Tricuspid valve endocarditis following central venous cannul
A central venous catheter (CVC) is inserted for measurement of haemodynamic variables, delivery of nutritional supplements and drugs and access for haemodialysis and haemofiltration.

Published in the Indian Journal of Anaesthesia, the authors report a case of tricuspid valve endocarditis, probably secondary to injury of the anterior tricuspid leaflet by the guide wire or the CVC that required open heart surgery with vegetectomy and repair of the tricuspid valve.

A 45-year-old female with accidental flame burns of the chest and upper limbs (approximately 30%) was referred from another hospital with high fever and breathlessness requiring Ventilatory support. She was primarily treated there for superficial burns, during which time a right internal jugular vein catheter was inserted in ICU for administration of drugs and volume.

Five days after insertion of the CVC, the patient developed high fever and, over the next 7 days, breathing difficulty, this was interpreted as sepsis and supported by laboratory investigation and growth of methicillin-resistant Staphylococcus aureus Scientific Name Search (MRSA) in the blood sample.

Appropriate antibiotics were administered and the patient showed no clinical improvement despite 3 weeks of antibiotic treatment. She persistently recorded high temperatures and was breathless even at rest.
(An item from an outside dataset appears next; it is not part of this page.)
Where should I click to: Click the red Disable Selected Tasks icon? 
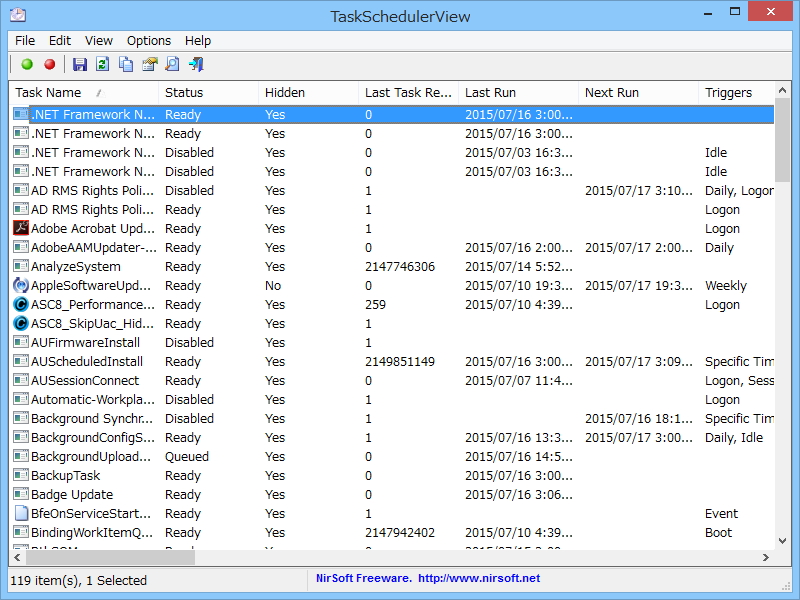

She was referred in this status to our hospital and was put on respirator for poor blood gas values. Further evaluation of sepsis with transthoracic echocardiogram showed large vegetation, measuring approximately 3 cm, on the anterior tricuspid leaflet (ATL) with no tricuspid regurgitation.

Other cardiac valves were normal. Trans-oesophageal echocardiogram confirmed the findings. The patient had to be ventilated for respiratory decompensation secondary to showering of the pulmonary circuit by tiny vegetations on the ATL and was taken for surgery immediately. Through a standard median sternotomy, the heart was placed on cardiopulmonary bypass and the tricuspid valve was approached through the right atrium after cardioplegic arrest.

Large vegetation was seen occupying almost half of the anterior tricuspid leaflet, and the vegetation seemed to travel down the chordal apparatus as well. Other leaflets of the tricuspid valve and the pulmonary valve were normal. Total vegetectomy was performed with curettage of the anterior tricuspid leaflet and the remaining defect in the ATL was repaired with a piece of native pericardium.

Because the patient was culture positive for MRSA, a prosthetic ring was not placed and the patient weaned off cardiopulmonary bypass with minimal support. She was afebrile the next day of surgery and remained so till her discharge from the hospital. The vegetation grew MRSA.